It is interesting to note that Mr. Cormier - and we have a good relationship with Mr. Cormier - essentially confirmed what we have suspected for most rural municipalities. I can't speak for the towns. Most rural municipalities don't have a system of inspection, other than the free service that has been provided by the volunteer fire departments. Many municipalities don't have trained fire inspectors. Some of them don't have certified building inspectors, even though they have people who have been providing building inspection services on their employ for some time, but they don't necessarily have a certification as issued by the Building Inspectors Association.

So we have a situation here where regulations, which we haven't seen yet, are about to be coming down the pipe. This bill allows this to happen. How will municipalities react when they don't really have a system of inspection to begin with? So when Mr. Cormier makes the comment in his editorial comments to the bill that this will not be onerous to municipalities because we are actually reducing the four month requirement to one year, well, the fact is that most municipalities don't even check it every four months.

As of March 13, 2000, municipal council authorized Andrew Wentzell, a certified building inspector, to conduct regular inspections of public assembly buildings in the municipality, as another person under the existing Act. Other fire safety inspections are done on a per request basis only and then we do keep such records.

We have a relatively sophisticated computer system. We can keep track of inspections. I don't know if other rural townships do in Nova Scotia. We happen to be able to provide that service relatively cheaply now, given what we know. I don't know about other municipalities. Some of them struggle to be able to get their building inspections done.

Another issue is that the prosecution of orders - we can issue orders but the prosecution of the orders is done through the Fire Marshal's Office. So far, these current duties, exclusive of training, employ about 150 hours of Mr. Wentzell's time, about 8 per cent of his time. He is primarily a building inspector. So we are uncertain if future regulations will require a system of inspection beyond what is in place now.

The explanatory notes of the bill indicate that future regulations will likely require annual inspections of assembly buildings. Municipal councils will be permitted to decide on what level of regular fire inspection for other premises can be decided upon. If so, then our current system of inspection in Lunenburg Municipality will suffice, except that we will initiate prosecution on orders not complied with, as opposed to the fire marshal. So we will have to get our lawyer to be able to process court costs, orders. We will have to pay him. Of course we can recoup that, but that is more work for us initially.

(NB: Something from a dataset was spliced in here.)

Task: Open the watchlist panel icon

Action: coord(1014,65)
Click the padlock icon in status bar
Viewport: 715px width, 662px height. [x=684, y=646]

You asked the question about how much it costs. I would note that the salary and benefits for a full-time dedicated fire inspector in our area will exceed $50,000, exclusive of vehicle transportation costs, ongoing training and overhead. We did a very quick calculation

[Page 18]

and we already hit $85,000. We have two individuals, essentially, that do building inspections, one a very passionate individual that really feels strongly about fire inspection. You can't argue with many aspects of the proposed Act. No one wants to see someone die because of a fire that could have been prevented.

From the municipality's perspective, we just can't go and hire someone on an hourly basis for 20 hours a week who has those qualifications. So we will probably have to have a full-time person. We just awarded a tender for an F150 at $28,000. There is the truck. We have got to pay for that over five years. I mean, the costs continue to roll in. So we are looking at $85,000 to $100,000 a year for a full-time person, okay, and we service about 30,000 people.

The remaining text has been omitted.